According to a new study published in the Journal of the American Board of Family Medicine, commonly used antidepressant medications (ADMs) were not associated with incident hypertension after controlling for other factors associated with ADM use and hypertension. Research on potential dose and duration effects is warranted.

Primary care physicians manage hypertension and antidepressant medications (ADMs) almost every day. The age-adjusted prevalence of hypertension is 29.6% among the adult population in the United States. Of those with hypertension, only 48% achieve control of their blood pressure. Hypertension is directly related to both heart disease and stroke, which are counted as the first and fourth leading causes of death in the United States, respectively.

Given the serious outcomes associated with hypertension, physicians must be mindful of iatrogenic causes of hypertension, which can include frequently prescribed medications. Many ADMs can alter blood pressure (BP), but the research on the effect of antidepressant medication (ADMs) on incident hypertension is mixed. Researchers investigated whether the use of ADMs was associated with the subsequent development of hypertension.

A retrospective cohort study was conducted using electronic medical record data from 6224 patients with primary care visits from 2008 to 2015. Prescription orders were used to identify ADM use, and hypertension was defined by medical record diagnosis. Using package insert warnings, a 3-level ADM exposure variable was created: ADMs that increase BP (ADM BP+), ADMs that do not increase BP, and no ADM.

Unadjusted and adjusted Cox proportional hazard models were computed to estimate the association between the ADM exposure and incident hypertension.
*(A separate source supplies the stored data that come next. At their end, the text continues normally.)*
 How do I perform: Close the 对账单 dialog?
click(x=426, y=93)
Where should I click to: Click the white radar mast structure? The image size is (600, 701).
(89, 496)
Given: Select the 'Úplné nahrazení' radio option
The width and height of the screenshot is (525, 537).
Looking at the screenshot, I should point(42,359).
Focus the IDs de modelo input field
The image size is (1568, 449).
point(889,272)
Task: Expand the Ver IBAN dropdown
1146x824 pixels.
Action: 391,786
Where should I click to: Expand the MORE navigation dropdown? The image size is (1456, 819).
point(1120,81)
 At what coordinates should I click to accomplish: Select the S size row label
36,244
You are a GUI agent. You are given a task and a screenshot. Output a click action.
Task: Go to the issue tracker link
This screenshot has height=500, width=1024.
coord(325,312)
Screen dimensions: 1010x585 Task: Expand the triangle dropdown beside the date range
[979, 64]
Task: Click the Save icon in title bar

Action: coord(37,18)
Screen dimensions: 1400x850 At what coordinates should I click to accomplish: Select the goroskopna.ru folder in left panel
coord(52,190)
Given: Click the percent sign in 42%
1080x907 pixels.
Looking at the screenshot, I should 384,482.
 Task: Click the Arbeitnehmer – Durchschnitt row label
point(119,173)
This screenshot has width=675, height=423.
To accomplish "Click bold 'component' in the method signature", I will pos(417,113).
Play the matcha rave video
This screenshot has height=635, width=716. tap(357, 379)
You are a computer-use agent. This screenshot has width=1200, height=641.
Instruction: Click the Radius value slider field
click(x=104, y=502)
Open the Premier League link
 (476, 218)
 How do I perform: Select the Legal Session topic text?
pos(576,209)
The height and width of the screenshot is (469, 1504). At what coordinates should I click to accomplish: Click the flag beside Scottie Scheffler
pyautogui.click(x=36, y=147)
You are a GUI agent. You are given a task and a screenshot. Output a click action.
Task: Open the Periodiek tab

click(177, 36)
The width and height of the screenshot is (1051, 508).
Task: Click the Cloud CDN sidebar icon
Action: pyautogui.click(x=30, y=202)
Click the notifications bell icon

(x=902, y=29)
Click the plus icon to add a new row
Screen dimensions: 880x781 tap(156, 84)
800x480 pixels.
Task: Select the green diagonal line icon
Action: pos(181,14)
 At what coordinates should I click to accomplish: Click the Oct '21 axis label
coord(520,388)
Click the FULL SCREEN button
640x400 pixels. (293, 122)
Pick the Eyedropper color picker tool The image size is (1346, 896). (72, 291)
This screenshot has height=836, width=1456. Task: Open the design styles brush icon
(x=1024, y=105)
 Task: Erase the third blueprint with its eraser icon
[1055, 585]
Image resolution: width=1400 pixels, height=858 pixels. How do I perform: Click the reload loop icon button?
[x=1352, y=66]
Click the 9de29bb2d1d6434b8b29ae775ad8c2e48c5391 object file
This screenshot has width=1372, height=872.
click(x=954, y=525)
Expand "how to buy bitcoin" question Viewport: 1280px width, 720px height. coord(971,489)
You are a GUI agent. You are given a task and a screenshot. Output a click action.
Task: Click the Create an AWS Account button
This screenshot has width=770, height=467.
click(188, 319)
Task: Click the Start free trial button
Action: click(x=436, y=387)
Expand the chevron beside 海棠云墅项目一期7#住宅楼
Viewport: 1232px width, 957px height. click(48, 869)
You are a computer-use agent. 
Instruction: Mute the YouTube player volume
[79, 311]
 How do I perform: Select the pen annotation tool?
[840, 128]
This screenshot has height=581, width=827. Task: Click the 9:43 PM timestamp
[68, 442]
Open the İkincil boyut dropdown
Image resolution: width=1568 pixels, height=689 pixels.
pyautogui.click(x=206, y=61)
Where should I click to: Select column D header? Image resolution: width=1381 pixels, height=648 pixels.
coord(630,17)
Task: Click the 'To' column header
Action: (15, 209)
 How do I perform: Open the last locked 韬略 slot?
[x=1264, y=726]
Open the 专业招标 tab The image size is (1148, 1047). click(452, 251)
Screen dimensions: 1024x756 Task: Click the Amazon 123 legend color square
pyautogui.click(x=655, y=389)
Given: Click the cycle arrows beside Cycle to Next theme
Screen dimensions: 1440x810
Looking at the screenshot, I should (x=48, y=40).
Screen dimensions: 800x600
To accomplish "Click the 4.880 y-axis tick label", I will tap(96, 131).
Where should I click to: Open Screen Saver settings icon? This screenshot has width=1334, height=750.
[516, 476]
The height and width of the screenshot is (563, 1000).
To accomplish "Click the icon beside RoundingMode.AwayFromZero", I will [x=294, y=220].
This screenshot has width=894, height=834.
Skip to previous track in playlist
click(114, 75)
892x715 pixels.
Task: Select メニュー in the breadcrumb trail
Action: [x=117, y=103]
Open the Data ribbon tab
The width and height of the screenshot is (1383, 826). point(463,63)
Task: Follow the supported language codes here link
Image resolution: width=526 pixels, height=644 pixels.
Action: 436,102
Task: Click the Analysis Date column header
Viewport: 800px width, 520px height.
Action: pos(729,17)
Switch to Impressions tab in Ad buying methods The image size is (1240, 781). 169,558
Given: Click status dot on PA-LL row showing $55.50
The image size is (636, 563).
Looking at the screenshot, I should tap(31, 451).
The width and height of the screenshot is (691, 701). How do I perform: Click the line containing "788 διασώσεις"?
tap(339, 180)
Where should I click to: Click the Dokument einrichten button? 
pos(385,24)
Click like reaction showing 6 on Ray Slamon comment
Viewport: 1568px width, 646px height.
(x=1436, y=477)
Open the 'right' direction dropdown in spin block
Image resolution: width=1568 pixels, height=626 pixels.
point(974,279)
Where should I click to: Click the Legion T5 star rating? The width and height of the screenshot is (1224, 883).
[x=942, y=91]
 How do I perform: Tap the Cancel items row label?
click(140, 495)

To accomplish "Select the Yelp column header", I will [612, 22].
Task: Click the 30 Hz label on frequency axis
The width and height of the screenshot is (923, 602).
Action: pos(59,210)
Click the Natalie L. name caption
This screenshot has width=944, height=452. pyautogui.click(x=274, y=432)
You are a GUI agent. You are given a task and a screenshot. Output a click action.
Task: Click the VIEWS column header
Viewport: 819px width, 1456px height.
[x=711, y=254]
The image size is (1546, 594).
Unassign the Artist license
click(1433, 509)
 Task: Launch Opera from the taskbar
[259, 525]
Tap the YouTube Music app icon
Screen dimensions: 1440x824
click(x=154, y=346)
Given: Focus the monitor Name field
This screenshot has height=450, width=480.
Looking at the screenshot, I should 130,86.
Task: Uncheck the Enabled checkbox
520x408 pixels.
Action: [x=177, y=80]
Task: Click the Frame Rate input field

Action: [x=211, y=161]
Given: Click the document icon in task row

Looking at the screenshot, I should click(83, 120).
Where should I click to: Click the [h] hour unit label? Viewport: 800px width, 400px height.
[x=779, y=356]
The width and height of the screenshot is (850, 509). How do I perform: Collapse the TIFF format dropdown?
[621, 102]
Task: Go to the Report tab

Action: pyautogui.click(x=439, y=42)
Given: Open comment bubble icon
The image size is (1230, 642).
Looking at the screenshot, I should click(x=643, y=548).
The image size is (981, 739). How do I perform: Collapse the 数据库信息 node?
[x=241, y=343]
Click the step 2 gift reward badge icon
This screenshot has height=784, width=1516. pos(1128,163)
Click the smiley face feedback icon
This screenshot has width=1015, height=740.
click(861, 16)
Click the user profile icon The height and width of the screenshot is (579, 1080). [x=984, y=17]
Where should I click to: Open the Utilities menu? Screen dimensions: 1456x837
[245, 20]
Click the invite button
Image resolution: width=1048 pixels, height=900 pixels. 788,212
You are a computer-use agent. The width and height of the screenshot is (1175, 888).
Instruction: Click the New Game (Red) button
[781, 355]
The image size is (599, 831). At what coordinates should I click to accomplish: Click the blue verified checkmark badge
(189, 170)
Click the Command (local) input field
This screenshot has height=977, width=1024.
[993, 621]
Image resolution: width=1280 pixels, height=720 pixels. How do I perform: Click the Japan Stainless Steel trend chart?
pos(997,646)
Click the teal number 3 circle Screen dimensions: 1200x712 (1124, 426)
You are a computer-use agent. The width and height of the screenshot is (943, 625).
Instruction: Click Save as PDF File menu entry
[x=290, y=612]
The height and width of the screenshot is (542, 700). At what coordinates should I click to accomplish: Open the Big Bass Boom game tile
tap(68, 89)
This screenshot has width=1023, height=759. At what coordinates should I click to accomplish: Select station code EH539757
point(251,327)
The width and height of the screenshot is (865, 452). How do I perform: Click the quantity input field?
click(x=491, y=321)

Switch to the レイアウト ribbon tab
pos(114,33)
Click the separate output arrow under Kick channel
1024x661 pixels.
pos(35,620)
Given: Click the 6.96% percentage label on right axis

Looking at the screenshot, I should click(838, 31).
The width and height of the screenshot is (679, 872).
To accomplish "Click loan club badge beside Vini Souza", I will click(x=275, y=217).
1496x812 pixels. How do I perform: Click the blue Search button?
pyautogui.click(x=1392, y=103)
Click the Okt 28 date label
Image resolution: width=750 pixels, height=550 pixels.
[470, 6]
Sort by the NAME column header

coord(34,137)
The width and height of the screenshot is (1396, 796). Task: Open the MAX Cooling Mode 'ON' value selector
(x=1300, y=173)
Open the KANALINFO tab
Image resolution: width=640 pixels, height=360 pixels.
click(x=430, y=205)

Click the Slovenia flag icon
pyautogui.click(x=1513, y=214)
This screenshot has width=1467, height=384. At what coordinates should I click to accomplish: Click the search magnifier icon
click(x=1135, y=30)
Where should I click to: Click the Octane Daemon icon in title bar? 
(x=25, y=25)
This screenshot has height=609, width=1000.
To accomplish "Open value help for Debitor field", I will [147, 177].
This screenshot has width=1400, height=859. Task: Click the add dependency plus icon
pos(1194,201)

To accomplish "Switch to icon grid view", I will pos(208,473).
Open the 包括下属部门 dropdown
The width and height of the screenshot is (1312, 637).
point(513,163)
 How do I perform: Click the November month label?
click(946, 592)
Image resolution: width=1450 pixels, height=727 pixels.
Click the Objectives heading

Unadjusted results revealed that ADM BP+ use compared with the no ADM group was significantly associated with incident hypertension (hazard ratio, 1.30; 95% confidence interval, 1.08–1.57). After adjusting for covariates, ADM BP+ use was no longer significantly associated with incident hypertension.

The results suggest that patient characteristics associated with receiving an ADM may account for the observation that ADMs with BP-altering effects could lead to hypertension. The findings are hypothesis generating, and future research should focus on the potential of long-term use of ADMs with strong BP effects to lead to hypertension in primary care. Given the differences between prior prospective controlled studies and the real-world analysis, further investigation into the relationship between these extremely common parts of primary care practice is warranted.